DUTCH GOLD RESOURCES, INC.
(Formerly SMALL TOWN RADIO, INC.)
NOTES TO CONSOLIDATED FINANCIAL STATEMENTS
 
In 1995, the Company purchased the mining property known as Mineral Lot no. 351 final certificate No. 83 consisting of the Gold Bug, Silver State, Silver Dollar, Oregonian, Bimetallist and US Lode Claims in Joseph County, Oregon.  These claims are collectively referred to as the Gold Bug, which had gold production until 1942, when mining ceased as a result of World War II.  Historic production and current geochemical studies indicate the presence of minerals associated with gold formations.  The Company intends to permit the Gold Bug Mine after completing a thorough and diligent study to assess the economic potential of the properties.  The ore grade and composition can be processed at the Company’s mill in Grants Pass, OR.  The Company intends to utilize the mill to process compatible ores, when DGRI is not producing ore.


Item 9. Changes in and Disagreements with Accountants on Accounting and Financial Disclosure.

Previous Independent Registered Public Accounting Firm.

A.  February 1, 2010, the Company dismissed its independent registered public accounting firm, Dejoya Griffith & Company, LLC. (“DGC”).

B.  DGC did not complete an audit of the Company’s financial statements or file a report that contained an adverse opinion or disclaimer of opinion and were not qualified or modified as to uncertainty, audit scope or accounting principles other than going concern.

C.  The decision to change accountants was approved by the Company's board of directors on February 1, 2010, and on such date Gruber & Company, LLC (“Gruber”) was engaged as the Company's new independent registered public accountants. The Company did not consult Gruber regarding either: (i) the application of accounting principles to a specified transaction, completed or proposed, or the type of audit opinion that might be rendered on the Company's financial statements, or (ii) any matter that was either the subject of a disagreement or a reportable event in connection with its report on the Company’s financial statements.

D.  During the Company's two most recent fiscal years and the subsequent interim period through February 1, 2010, the date of dismissal, there were no disagreements with DGC on any matter of accounting principles or practices, financial statement disclosure, or auditing scope or procedure which, if not resolved to the satisfaction of DGC, would have caused it to make reference to the matter in connection with its reports. There were no "reportable events" in connection with its report on the Company’s financial statements.

E.  The Company has made the contents of its Form 8-K available to DGC and requested it to furnish a letter to the Commission as to whether DGC agrees or disagrees with, or wishes to clarify the Company's expression of their views. A copy of DGC letter is filed as Exhibit 16.1 to the Form 8-K.

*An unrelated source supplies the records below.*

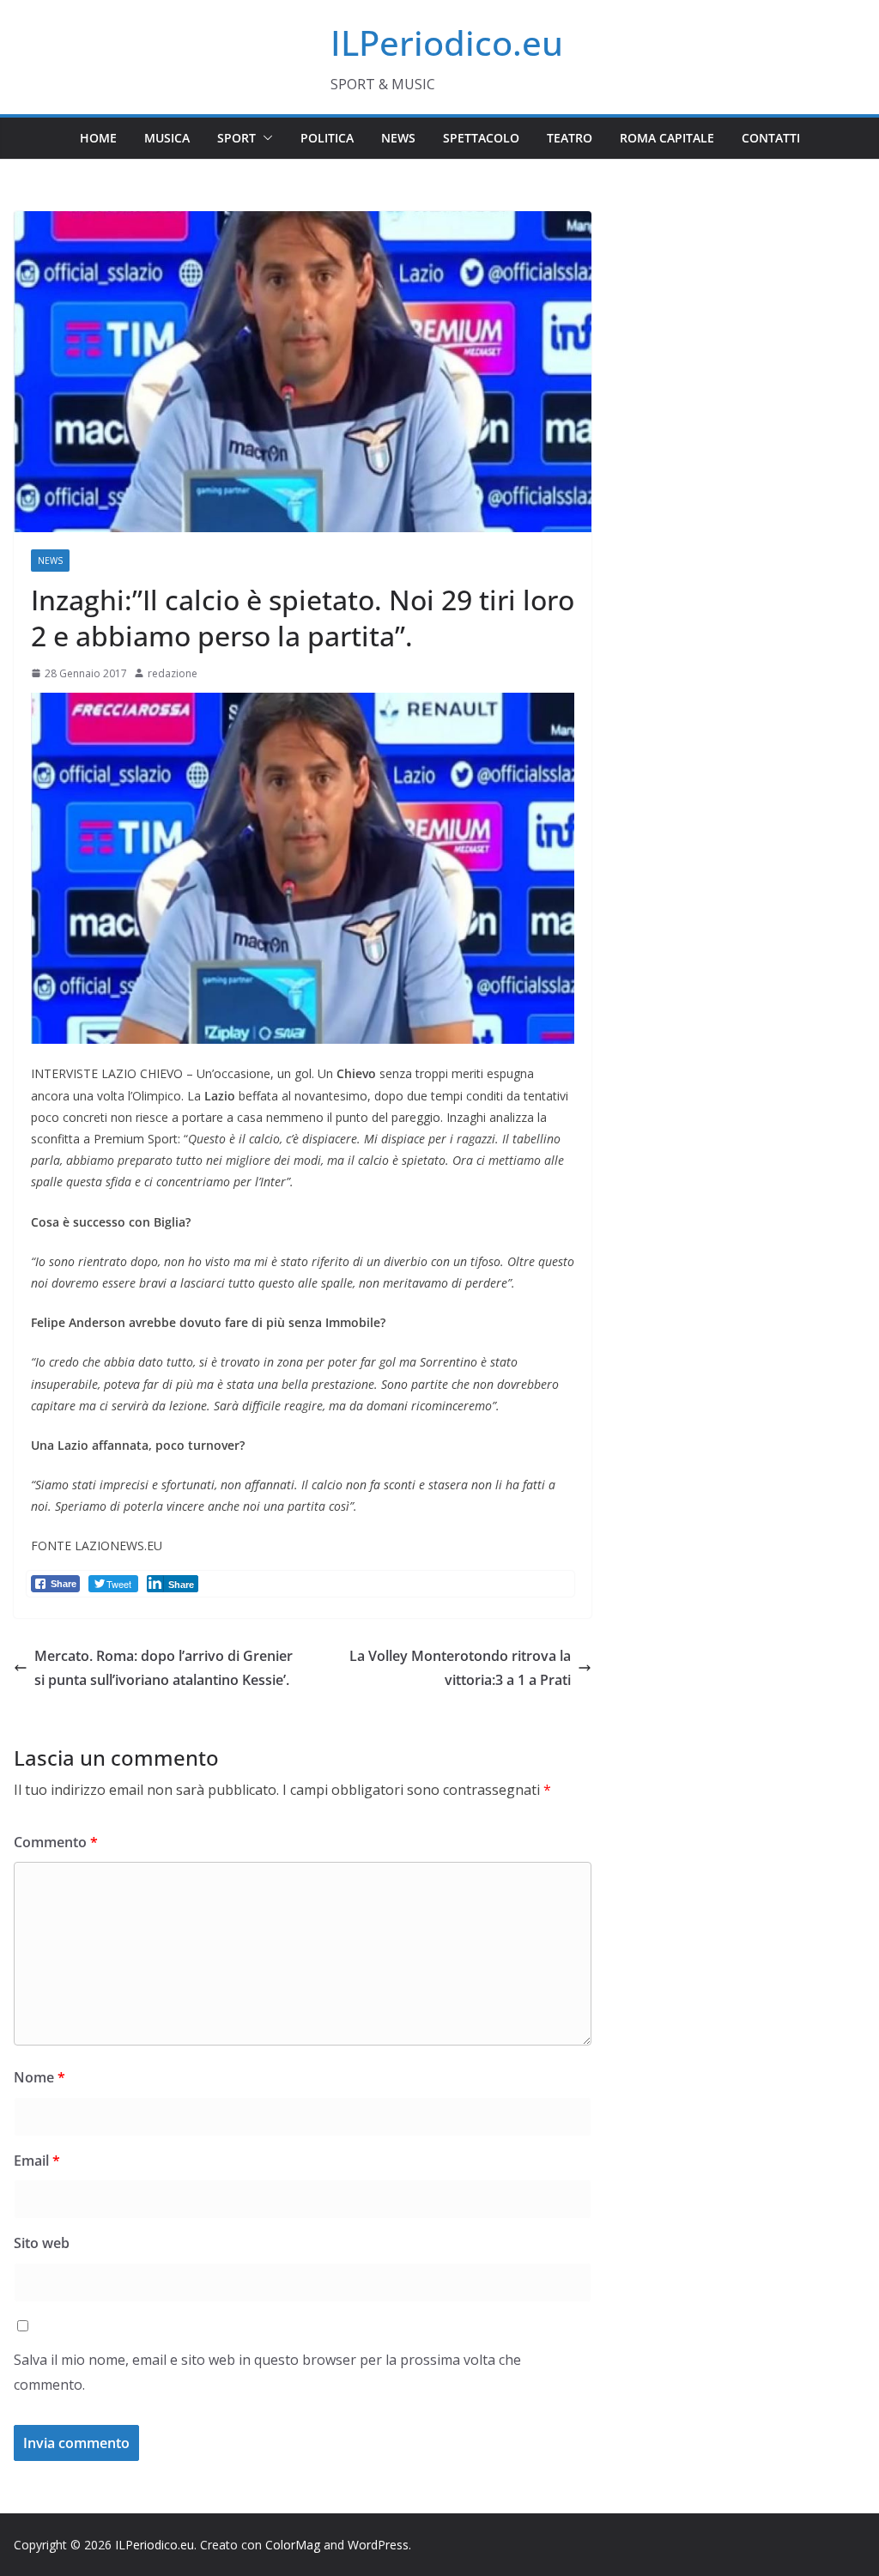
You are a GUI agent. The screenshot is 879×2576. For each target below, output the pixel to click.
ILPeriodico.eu (446, 42)
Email (37, 2160)
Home (98, 138)
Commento (56, 1842)
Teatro (569, 138)
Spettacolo (481, 138)
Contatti (771, 138)
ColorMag (292, 2545)
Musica (167, 138)
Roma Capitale (667, 138)
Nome (39, 2077)
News (398, 138)
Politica (327, 138)
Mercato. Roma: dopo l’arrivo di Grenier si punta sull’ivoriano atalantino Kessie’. (163, 1668)
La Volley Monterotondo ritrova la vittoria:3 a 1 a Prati (460, 1668)
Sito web (42, 2243)
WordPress (378, 2545)
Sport (236, 138)
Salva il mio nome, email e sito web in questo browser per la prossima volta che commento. (267, 2372)
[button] (264, 138)
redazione (172, 673)
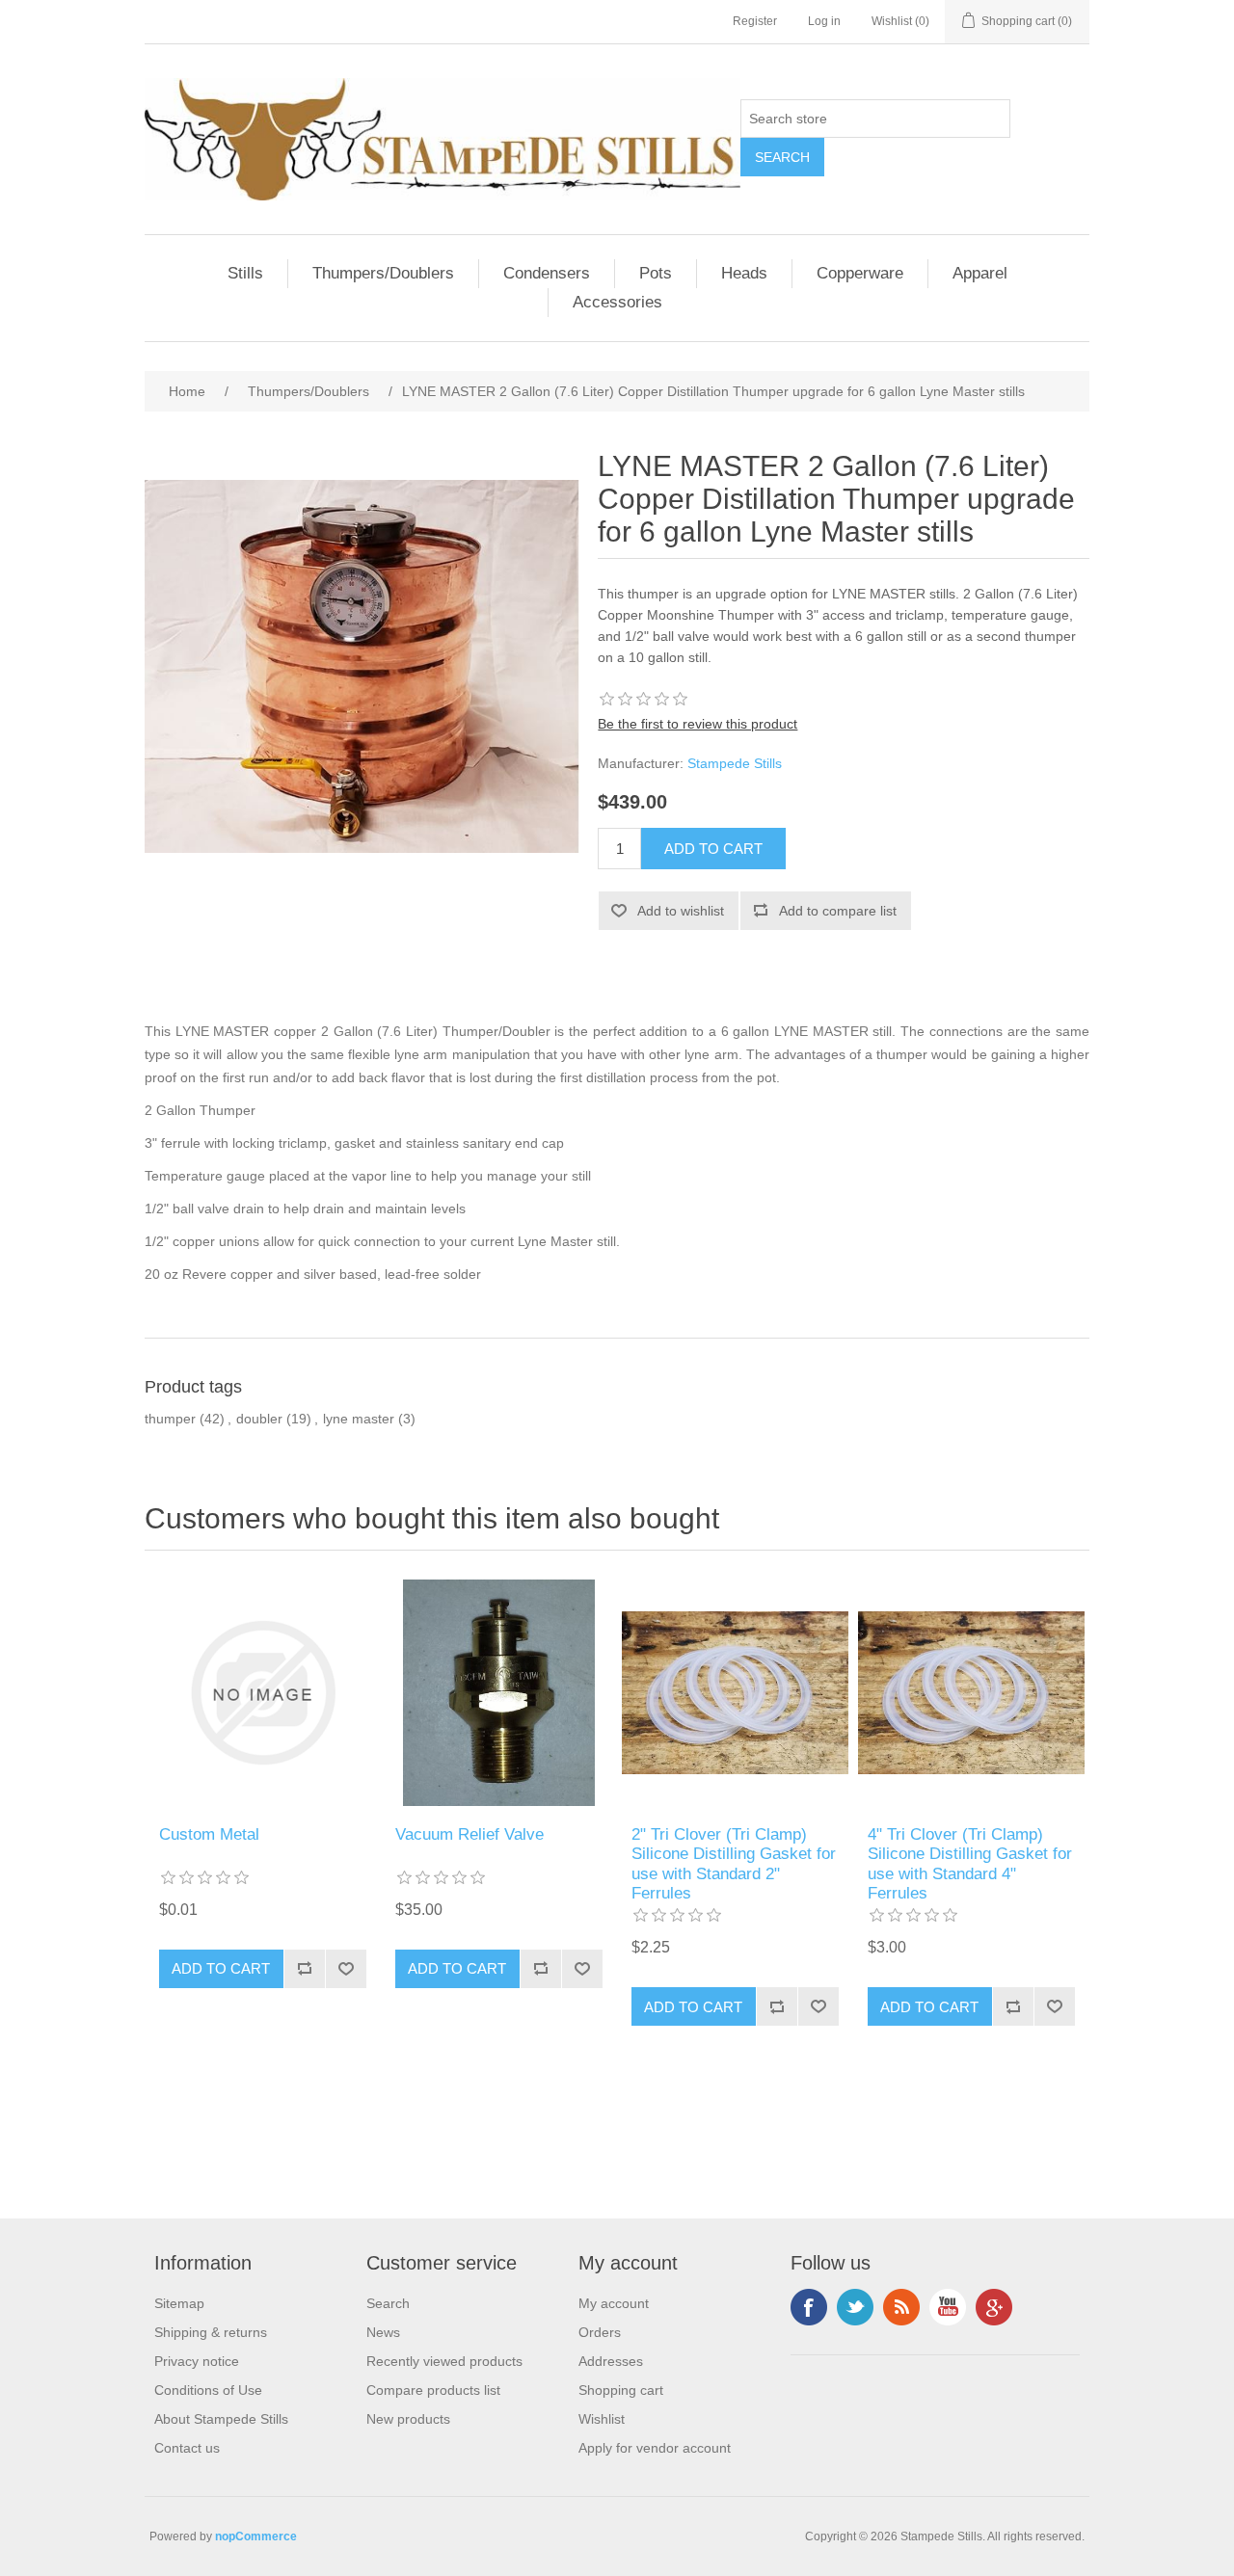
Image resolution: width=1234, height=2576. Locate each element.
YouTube (947, 2307)
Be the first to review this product (697, 723)
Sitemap (179, 2303)
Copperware (860, 273)
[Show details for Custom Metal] (262, 1693)
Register (755, 21)
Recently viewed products (444, 2361)
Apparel (979, 273)
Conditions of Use (208, 2390)
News (383, 2332)
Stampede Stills (734, 763)
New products (408, 2419)
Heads (744, 273)
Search (388, 2303)
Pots (655, 273)
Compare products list (433, 2390)
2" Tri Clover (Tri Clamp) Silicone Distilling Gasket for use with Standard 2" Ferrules (733, 1863)
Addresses (610, 2361)
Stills (245, 273)
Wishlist (601, 2419)
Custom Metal (209, 1834)
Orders (599, 2332)
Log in (824, 21)
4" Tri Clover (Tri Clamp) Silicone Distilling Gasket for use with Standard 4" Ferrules (970, 1863)
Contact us (187, 2448)
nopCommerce (256, 2536)
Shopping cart (620, 2390)
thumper (170, 1418)
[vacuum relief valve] (499, 1693)
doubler (259, 1418)
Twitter (855, 2307)
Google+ (994, 2307)
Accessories (617, 302)
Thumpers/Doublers (383, 273)
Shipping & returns (210, 2332)
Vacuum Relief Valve (469, 1834)
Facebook (809, 2307)
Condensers (546, 273)
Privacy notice (196, 2361)
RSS (901, 2307)
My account (613, 2303)
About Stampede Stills (221, 2419)
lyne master (358, 1418)
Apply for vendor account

New Independent Registered Public Accounting Firm.

The Registrant has engaged Gruber as its new independent certified public accounting firm to audit the Registrant’s financial statements December 31, 2009. Prior to such engagement, the Registrant did not consult such firm on any of the matters referenced in Item 302(a)(2) of Regulation S-K during the two most recent years or any subsequent interim period prior to engaging Gruber.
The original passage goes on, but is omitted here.